Joslin Researchers Find Key Mechanism in Increased Atherosclerosis Risk for People with Diabetes
Boston – July 10, 2013 – Researchers at Joslin Diabetes Center have discovered that when excessive PKC beta is found in the endothelium, the thin layer of cells that line blood vessels, atherosclerosis is exacerbated. Their findings were published on-line on June 11 by Circulation Research.
George King, M.D., is head of the Dianne Nunnally Hoppes Laboratory for Diabetes Complications and professor of medicine at Harvard Medical School.
For people with diabetes, the increased risk of cardiovascular disease is an unfortunate reality. This includes atherosclerosis, a condition where the walls of the artery thicken due to accumulating fatty deposits, which can lead to heart attack and stroke.
“Heart disease is a major cause of death for both type 1 and type 2 [diabetes],” says George King, M.D., Chief Scientific Officer and Director of Research at Joslin. A team of researchers at Joslin led by Dr. King is one step closer to finding a solution for this insidious problem.
It is known that diabetic episodes of hyperglycemia and elevated levels of fatty acids cause the body to produce excessive amounts of PKC beta, an enzyme that plays a number of biological roles and has been shown to affect the cardiovascular system.
To study the link between PKC beta and atherosclerosis, scientists compared two groups of mice that were bred without the ability to produce apoliprotein E, a lipoprotein that removes cholesterol and lipids from the blood stream, giving them an innate tendency to develop atherosclerosis. One of these two groups was also bred to produce excessive levels of PKC beta in the endothelium. Both groups were fed a high fat, Western diet for twelve weeks after which researchers assessed their cardiovascular health.

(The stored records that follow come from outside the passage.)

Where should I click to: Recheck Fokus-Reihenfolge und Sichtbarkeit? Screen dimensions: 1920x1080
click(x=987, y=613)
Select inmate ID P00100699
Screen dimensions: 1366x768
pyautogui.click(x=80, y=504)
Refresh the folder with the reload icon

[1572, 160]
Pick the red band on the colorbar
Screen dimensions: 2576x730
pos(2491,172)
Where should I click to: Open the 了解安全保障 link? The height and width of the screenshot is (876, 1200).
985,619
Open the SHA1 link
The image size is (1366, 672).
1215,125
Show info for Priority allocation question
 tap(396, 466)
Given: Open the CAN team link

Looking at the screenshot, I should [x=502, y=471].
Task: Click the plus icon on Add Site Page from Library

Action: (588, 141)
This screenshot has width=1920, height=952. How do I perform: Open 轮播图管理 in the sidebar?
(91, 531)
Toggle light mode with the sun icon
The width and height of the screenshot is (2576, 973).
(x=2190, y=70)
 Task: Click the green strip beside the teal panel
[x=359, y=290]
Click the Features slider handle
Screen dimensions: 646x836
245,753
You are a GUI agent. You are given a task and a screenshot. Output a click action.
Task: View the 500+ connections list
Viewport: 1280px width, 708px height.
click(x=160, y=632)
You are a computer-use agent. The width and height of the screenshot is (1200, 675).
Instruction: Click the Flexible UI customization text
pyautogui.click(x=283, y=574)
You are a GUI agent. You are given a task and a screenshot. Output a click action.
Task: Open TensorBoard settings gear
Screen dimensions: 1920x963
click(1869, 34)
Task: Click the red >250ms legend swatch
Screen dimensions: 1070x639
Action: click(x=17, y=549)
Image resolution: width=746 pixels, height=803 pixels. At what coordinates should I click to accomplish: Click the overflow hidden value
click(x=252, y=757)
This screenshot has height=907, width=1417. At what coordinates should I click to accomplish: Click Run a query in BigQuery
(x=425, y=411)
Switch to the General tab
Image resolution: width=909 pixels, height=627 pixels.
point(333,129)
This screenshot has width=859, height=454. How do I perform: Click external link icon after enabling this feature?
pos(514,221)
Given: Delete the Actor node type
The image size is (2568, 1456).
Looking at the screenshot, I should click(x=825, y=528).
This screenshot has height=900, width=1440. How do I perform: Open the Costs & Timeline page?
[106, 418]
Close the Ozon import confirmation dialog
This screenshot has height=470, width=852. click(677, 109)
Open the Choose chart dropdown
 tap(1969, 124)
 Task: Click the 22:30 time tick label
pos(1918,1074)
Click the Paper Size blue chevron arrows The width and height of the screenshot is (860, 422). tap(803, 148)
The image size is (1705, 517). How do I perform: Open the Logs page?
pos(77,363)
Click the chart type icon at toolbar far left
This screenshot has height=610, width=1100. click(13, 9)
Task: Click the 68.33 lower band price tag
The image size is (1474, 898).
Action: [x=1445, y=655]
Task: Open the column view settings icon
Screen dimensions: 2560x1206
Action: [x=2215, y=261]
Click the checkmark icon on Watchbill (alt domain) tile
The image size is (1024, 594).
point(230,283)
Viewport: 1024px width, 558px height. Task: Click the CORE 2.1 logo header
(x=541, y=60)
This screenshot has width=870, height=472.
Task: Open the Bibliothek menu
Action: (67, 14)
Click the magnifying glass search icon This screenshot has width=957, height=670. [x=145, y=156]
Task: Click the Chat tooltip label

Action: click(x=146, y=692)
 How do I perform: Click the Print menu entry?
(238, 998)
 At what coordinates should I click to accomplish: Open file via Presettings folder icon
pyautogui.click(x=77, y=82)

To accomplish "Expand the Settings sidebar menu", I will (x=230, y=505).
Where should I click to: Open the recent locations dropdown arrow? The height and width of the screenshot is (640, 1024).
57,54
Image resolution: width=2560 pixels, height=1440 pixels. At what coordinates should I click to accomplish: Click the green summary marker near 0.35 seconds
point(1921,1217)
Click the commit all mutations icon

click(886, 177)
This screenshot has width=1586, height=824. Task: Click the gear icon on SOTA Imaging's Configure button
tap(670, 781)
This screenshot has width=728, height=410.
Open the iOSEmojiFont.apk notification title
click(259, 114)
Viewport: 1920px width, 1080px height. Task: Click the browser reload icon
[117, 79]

The mice all gained weight at the same rate and had comparable blood pressures, cholesterol, and triglyceride rates. However, the group of mice that had elevated PKC beta experienced drastically higher rates of atherosclerosis. Joslin researchers learned that PKC beta inhibits the body’s natural anti-atherogenic responses, which normally prevent fatty deposits from building up in blood vessels. As a result, the amount of aortic plaque in the PKC beta mice was twice that of control mice and their aortic atherosclerotic lesions were 1.7 times larger. Their endothelial walls also displayed signs of increased infection and inflammation.
Researchers believe that this greater instance of cardiovascular disease occurs partly because PKC beta indirectly inhibits the production of the anti-atherogenic, nitric oxide. Nitric oxide is vital to cardiovascular health, reducing the work the heart has to perform to pump blood and lowering the heart rate. In fact, lowered levels of nitric oxide are an early indicator of cardiovascular disease.
Now that excessive PKC beta has been shown to exacerbate atherosclerosis, researchers are hopeful that they will find better ways to manage cardiovascular disease in diabetic patients.
“If we could come up with a treatment for decreasing PKC beta, it may decrease the risk of cardiovascular disease in both Type 1 and Type 2 diabetes,” says Dr. King.